Trees

Parallelization implementation

There is no optimal way to parallelize on every machine and for every tree. It depends on the tree size, the number of features, the cache size, the number of cores. The optimal parameters may be twice faster or twice slower, sometimes more, than the fixed values currently uses in onnxruntime.

Six parameters

The latency of a tree ensemble depends on the tree size and the machine it runs on. The following example takes a model using a TreeEnsembleRegressor and replaces it with a custom node and additional parameters to tune the parallelization. The kernel is a custom operator for onnxruntime. There are six parameters.

The implementation in onnxruntime only uses the first three. It takes place in method compute in file onnxruntime/core/providers/cpu/ml/tree_ensemble_common.h.

This package uses the six parameters in an experimental implementation to investigate new optimizations which could be brought to onnxruntime if they prove to be significantly better. The code is in onnx_extended/cpp/include/cpu/c_op_tree_ensemble_common_.hpp.

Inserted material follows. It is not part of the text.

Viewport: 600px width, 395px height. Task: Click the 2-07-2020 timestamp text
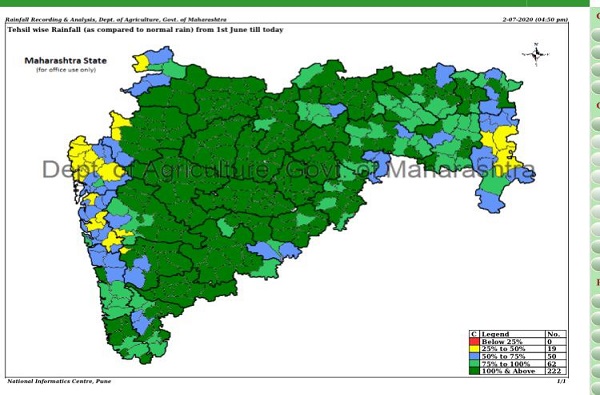[535, 19]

The implementation distinguishes between batch inference and one-off inference. The second one is usually uses in web services as the prediction always happens one at a time. We denote T as the number of trees and N the number of predictions to do. N is the batch size.

name

default

range

0

parallel_tree

40

[0, \infty [

1

parallel_tree_N

128

[0, \infty [

2

parallel_N

50

[0, \infty [

3

batch_size_tree

1

[1, \infty [

4

batch_size_rows

1

[1, \infty [

5

use_node3

0

{0, 1}

If N==1 (one off prediction), the inference is parallelized by tree if T > parallel_tree. Every chunk of batch_size_tree consecutive trees is processed in parallel.

If N > 1, no parallelization is done if N <= parallel_N_ && T <= parallel_tree_.

If T >= parallel_tree_, the batch is split into chunks of parallel_tree_N rows. In every chunk, the parallelization is done by tree: every chunk of batch_size_tree consecutive trees is processed in parallel.

Otherwise, the parallelisation is done by rows. The dataset is split into chunks of batch_size_rows rows. Every of them is processed in parallel.

The last parameter is independant from the other. If enabled, the implementation changes the structure to get bigger nodes equivalent to three node from the original tree. This was originally intended to use AVX instructions to speed up the implementation.

Change the parallelization settings

Should we let the users define the parameters or let the inference session take some time during the initalization to find suitable parameters for the tree and the machine the model is running on. The following example shows how to uses a custom kernel to change the settings. It replaces the onnx nodes by another one with the same parameters plus the parallelization settings. The custom operator will be able to used them.

<<<

import os
import numpy as np
from sklearn.datasets import make_regression
from sklearn.ensemble import RandomForestRegressor
from skl2onnx import to_onnx
from onnxruntime import InferenceSession, SessionOptions
from onnx_array_api.plotting.text_plot import onnx_simple_text_plot
from onnx_extended.ortops.optim.cpu import get_ort_ext_libs
from onnx_extended.ortops.optim.optimize import (
    change_onnx_operator_domain,
    get_node_attribute,
)


# The dimension of the problem.
batch_size = 20
n_features = 4
n_trees = 2
max_depth = 3

# Let's create model.
X, y = make_regression(batch_size * 2, n_features=n_features, n_targets=1)
X, y = X.astype(np.float32), y.astype(np.float32)
model = RandomForestRegressor(n_trees, max_depth=max_depth, n_jobs=-1)
model.fit(X[:batch_size], y[:batch_size])
onx = to_onnx(model, X[:1], target_opset=17)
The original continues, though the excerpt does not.